SOURCE DOCUMENT
Regarding claim 13, the claim recites similar limitations as claim 3 – see above.

Regarding claim 14, the claim recites similar limitations as claim 4 – see above.

Regarding claim 20, Agarwal teaches A non-transitory machine-readable medium storing a program executable by at least one processing unit of a computer system, the program comprising sets of instructions (compute ([0004] and [0071])) for:
The claim recites similar limitations as claim 1 – see above.


Claim(s) 6, 7, 16, and 17 is/are rejected under 35 U.S.C. 103 as being unpatentable over Agarwal in view of Dumchev in view of Levit and further in view of Pringle et al. (US 6,470,306, Herein “Pringle”).
Regarding claim 6, Agarwal in view of Dumchev in view of Levit teaches the limitations of claim 1, as above.
Furthermore, Levit teaches The system of claim 1, wherein the instructions further cause the at least one processing unit to: group the subset of the sequence of tokens and the position values associated with the subsequence of tokens together; and rearrange the grouped subset of the sequence of tokens and the position values associated with the subsequence of tokens within the set of data (rearranging tokens such as by replacing “amc sixteen” with the “<theater>” and aligning the adjacent words “in” and “and” with the rearranged “<theater>” [0019]).

EXERCISE OBJECTIVE
Carry the office action excerpt on the patent claim rejections forward from its last sentence. The items that come next are separate material and have no connection to the office action excerpt.

[Records for finding displayed items]

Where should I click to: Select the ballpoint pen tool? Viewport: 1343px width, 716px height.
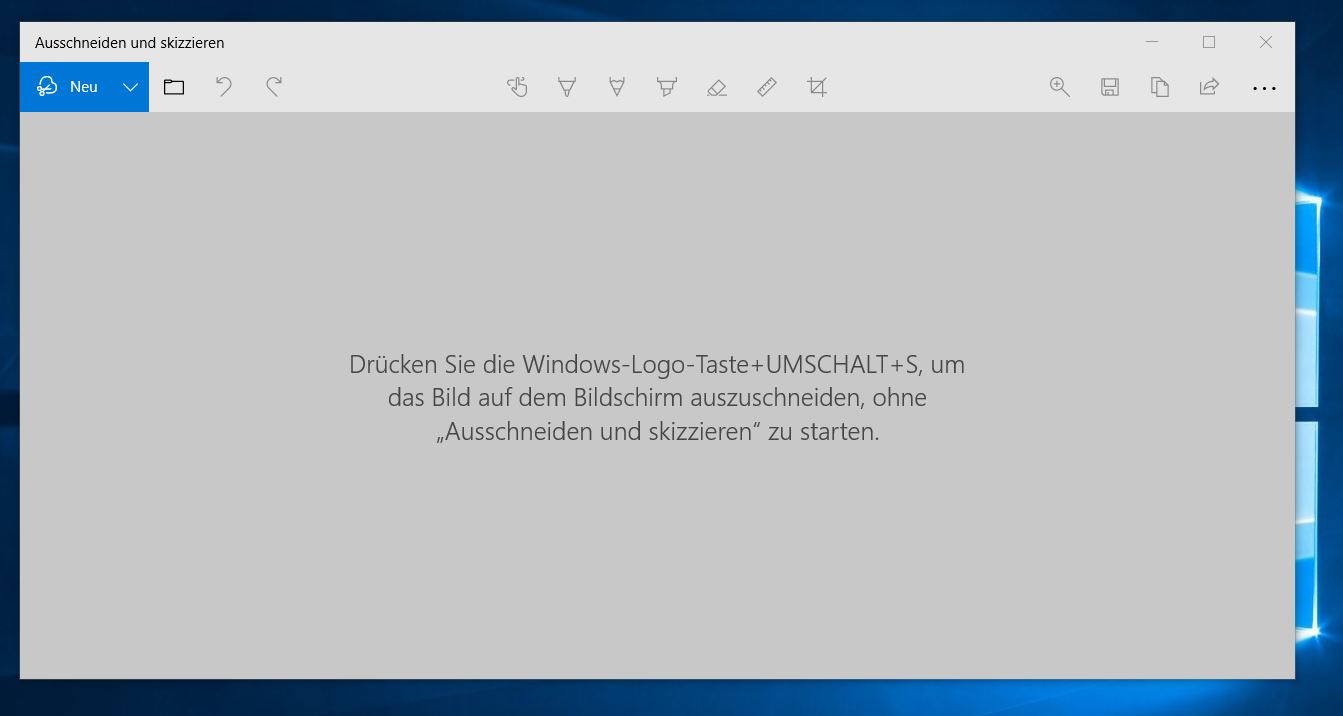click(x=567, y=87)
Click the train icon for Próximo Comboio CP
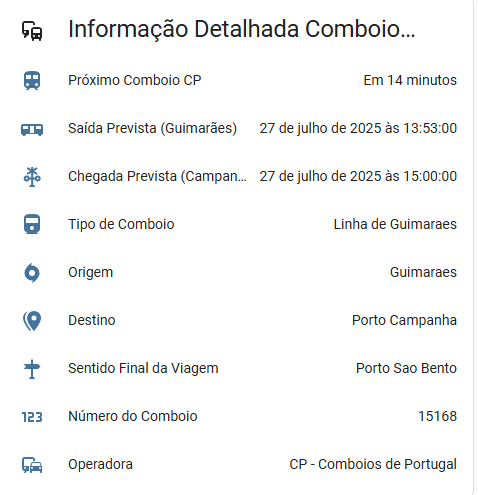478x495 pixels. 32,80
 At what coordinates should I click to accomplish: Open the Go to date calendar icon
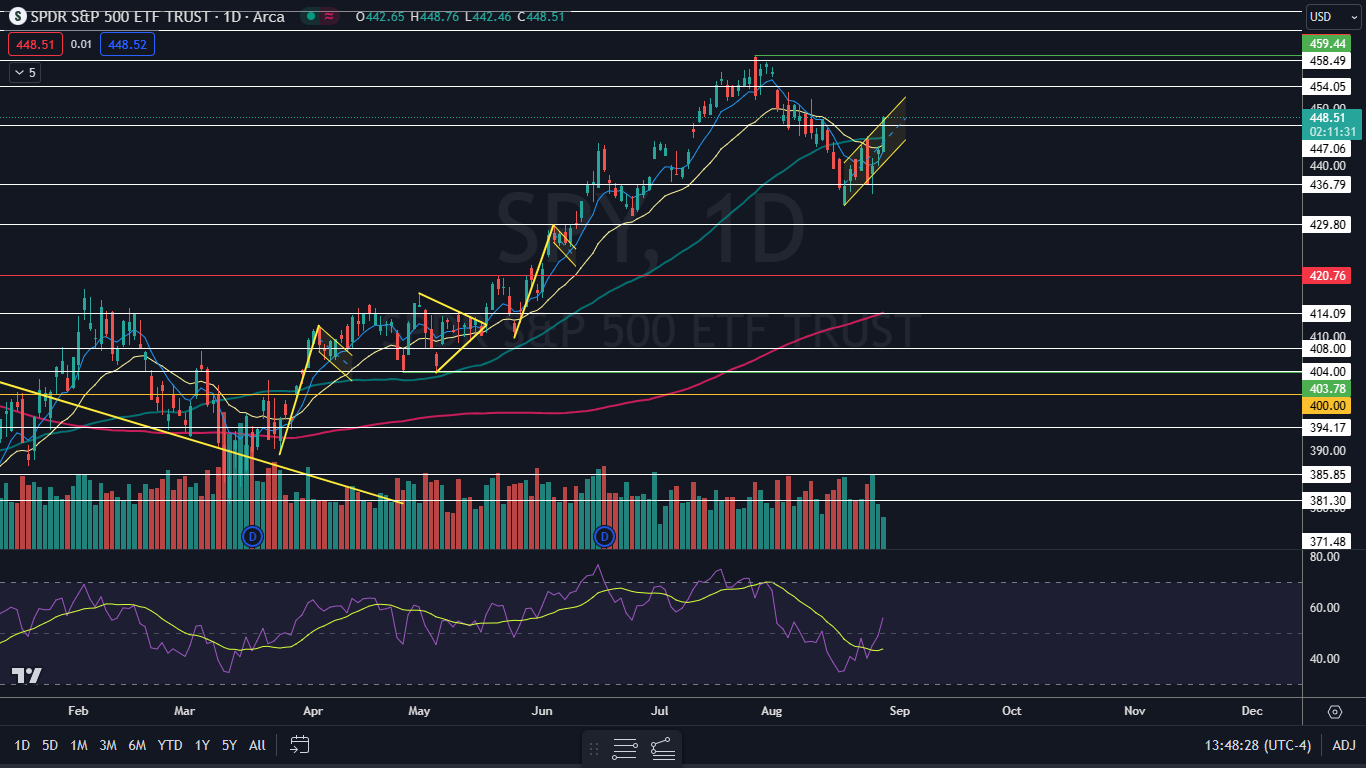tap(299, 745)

RESPONSE TO THE TASK
	However, Agarwal in view of Dumchev in view of Levit fails to specifically teach rearrange the grouped subset of the sequence of tokens and the position values associated with the subsequence of tokens within the set of data.
	Yet, in a related art, Pringle discloses rearranging tokens based on token positions, such as with respect to a plriality of sentences (col. 4, lines 53-67; col. 5).
	It would have been obvious to one of ordinary skill in the art at the time of the invention’s effective filing date to combine the rearrange grouped subset and position values of Pringle with the token processing based on positioning of Agarwal in view of Dumchev in view of Levit to have rearrange the grouped subset of the sequence of tokens and the position values associated with the subsequence of tokens within the set of data. The combination would allow for, according to the motivation of Pringle, based on a trained data such as a document in a first language, creating a second configuration of tokens by allowing the opportunity to rearrange the tokens so that, for instance, additional data may be inserted with respect to the determined positions of the various tokens so that a more meaningful (e.g., translated and annotated) text can be created for the user based on known positions of the respective tokens (cols. 4 and 5); further, tokenization and positioning providing enhanced control over formatting of tokens (col. 1, lines 22-67; col. 2, lines 1-34)).   

Regarding claim 7, Agarwal in view of Dumchev in view of Levit in view of Pringle teaches the limitations of claims 1 and 6, as above.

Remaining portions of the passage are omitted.